● **PAGE TEXT**
+++
Last week, I spoke about how the pandemic has caused widespread feelings of isolation, loneliness and boredom for many people, which I predict will be amplified over the coming winter period with the darker, shorter days and poor weather. I offered some ideas to help you feel more connected and inspired, which you can read here.
Another problem is the general reduction in daily movement and physical exercise due to working from home. Again, because of the change in season, I feel this will also become more of an issue.
Most people have naturally become more sedentary simply because they’re not commuting, there’s also no need to go out to get lunch, people aren’t walking around an office anymore and gyms were/are closed.
All of those seemingly small moments of daily movement add up.
You probably didn’t realise how much movement you were doing before because it was just a normal part of your daily routine but overtime your body will start to notice if you’re barely moving!
Now, when working from home, many people simply get up, get ready, sit down at their desks and stay there for the whole day … aside from loo, coffee and lunch breaks …
Unless, of course, they are being intentional about their movement!
And this is really the key point to all of the advice I’m sharing around ‘preparing for this Winter’; it’s that you need to be proactive and intentional in looking after your wellbeing.
Otherwise, when left to our own devices, we humans usually take the comfortable, easy option.
Or we wait for when we ‘have time’ or ‘feel like’ doing something — and I can tell you, if you do that, it’s very rare you’ll ever have the time or feel like it!
So, we must create a some kind of routine and cultivate the self-will to follow it!
As always, my goal is to give you tips, tools and advice that is realistic and doable.
With that in mind, here are some quick and easy things you can do to stay active whilst working from home:
Bursts of exercise
Make the most of your stairs, garden or even your block/street: for example, whilst waiting for your kettle to boil or in between meetings, take a few minutes to go up and down the stairs a few times, stepping up two stairs at a time to increase the intensity. Take a brisk walk or light jog around your garden or your block. If you want to go a step further, you could even do some whole-body weight moves during your breaks; push-ups, lunges, the plank, squats etc. All of these could be done in micro moments throughout the day, but over time will create long term results.
+++
● **GIVEN DATA**
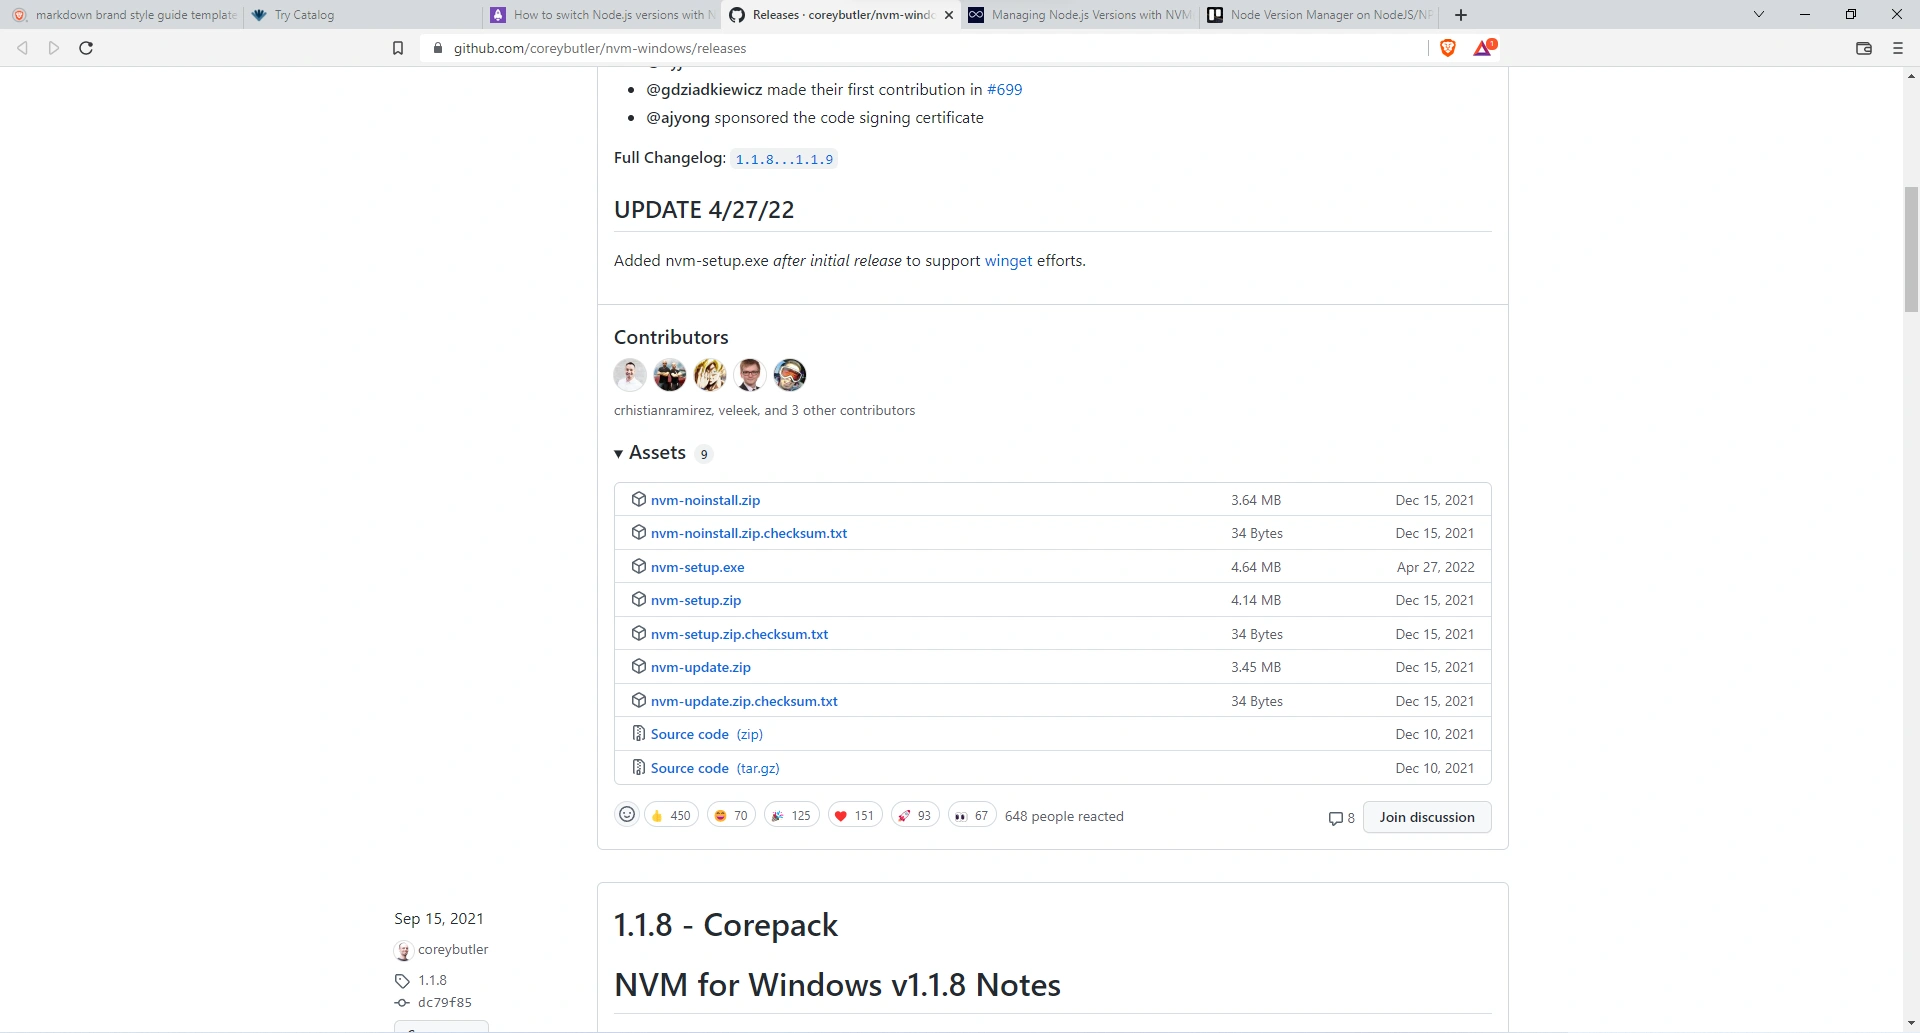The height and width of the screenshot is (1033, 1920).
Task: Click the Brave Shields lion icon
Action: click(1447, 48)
+++
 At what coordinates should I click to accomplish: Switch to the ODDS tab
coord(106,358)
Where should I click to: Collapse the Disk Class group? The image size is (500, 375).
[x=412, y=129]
+++
● **EXERCISE DIRECTIONS**
Repeat the passage from the text on staying active at home, beginning at the words "Another problem is" and stopping after "about their movement!", but substitute "inactive" for "sedentary". Use only the text on staying active while working from home, not the entries.

● **REPLY TO THE EXERCISE**
Another problem is the general reduction in daily movement and physical exercise due to working from home. Again, because of the change in season, I feel this will also become more of an issue.
Most people have naturally become more inactive simply because they’re not commuting, there’s also no need to go out to get lunch, people aren’t walking around an office anymore and gyms were/are closed.
All of those seemingly small moments of daily movement add up.
You probably didn’t realise how much movement you were doing before because it was just a normal part of your daily routine but overtime your body will start to notice if you’re barely moving!
Now, when working from home, many people simply get up, get ready, sit down at their desks and stay there for the whole day … aside from loo, coffee and lunch breaks …
Unless, of course, they are being intentional about their movement!